> _Problem to work on_
Please reproduce only the records from the line holding "Open Windows |" through the end of the records, inclusive, keeping the requests as they are. Scale every coordinate in the answers by 2.5 and round it to a whole number, with halves rounding up.

----

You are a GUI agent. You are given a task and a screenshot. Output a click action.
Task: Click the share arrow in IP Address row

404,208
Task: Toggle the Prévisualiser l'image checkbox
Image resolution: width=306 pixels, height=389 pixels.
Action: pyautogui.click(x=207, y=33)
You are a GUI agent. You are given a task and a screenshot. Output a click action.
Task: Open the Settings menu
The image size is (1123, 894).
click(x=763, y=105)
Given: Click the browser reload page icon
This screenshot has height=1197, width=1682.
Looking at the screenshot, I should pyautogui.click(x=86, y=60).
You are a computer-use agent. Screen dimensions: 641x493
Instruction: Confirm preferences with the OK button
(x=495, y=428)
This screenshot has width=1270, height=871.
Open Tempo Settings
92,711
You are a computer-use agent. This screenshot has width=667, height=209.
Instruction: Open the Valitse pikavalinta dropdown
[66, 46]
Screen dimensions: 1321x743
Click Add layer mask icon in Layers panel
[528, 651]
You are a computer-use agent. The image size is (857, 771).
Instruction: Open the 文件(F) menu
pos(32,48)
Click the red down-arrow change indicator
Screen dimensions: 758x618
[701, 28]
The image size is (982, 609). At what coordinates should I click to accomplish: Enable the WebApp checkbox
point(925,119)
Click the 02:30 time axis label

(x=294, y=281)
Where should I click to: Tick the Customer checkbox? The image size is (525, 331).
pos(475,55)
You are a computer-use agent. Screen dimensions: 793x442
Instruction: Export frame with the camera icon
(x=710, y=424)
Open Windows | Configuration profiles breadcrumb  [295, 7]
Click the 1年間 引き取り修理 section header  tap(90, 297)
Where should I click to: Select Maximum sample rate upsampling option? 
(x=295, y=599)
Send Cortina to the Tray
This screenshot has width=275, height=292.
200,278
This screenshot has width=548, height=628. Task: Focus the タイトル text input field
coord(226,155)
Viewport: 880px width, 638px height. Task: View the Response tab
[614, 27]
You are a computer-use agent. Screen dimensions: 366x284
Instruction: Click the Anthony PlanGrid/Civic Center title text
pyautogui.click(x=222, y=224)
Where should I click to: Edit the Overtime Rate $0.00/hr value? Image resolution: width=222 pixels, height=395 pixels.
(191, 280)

----

> _Answer to the exercise_
Open Windows | Configuration profiles breadcrumb  [738, 18]
Click the 1年間 引き取り修理 section header  tap(225, 743)
Where should I click to: Select Maximum sample rate upsampling option? 
(x=738, y=1498)
Send Cortina to the Tray
This screenshot has width=275, height=292.
500,695
This screenshot has width=548, height=628. Task: Focus the タイトル text input field
coord(565,388)
Viewport: 880px width, 638px height. Task: View the Response tab
[1535, 68]
You are a computer-use agent. Screen dimensions: 366x284
Instruction: Click the Anthony PlanGrid/Civic Center title text
pyautogui.click(x=555, y=560)
Where should I click to: Edit the Overtime Rate $0.00/hr value? Image resolution: width=222 pixels, height=395 pixels.
(478, 700)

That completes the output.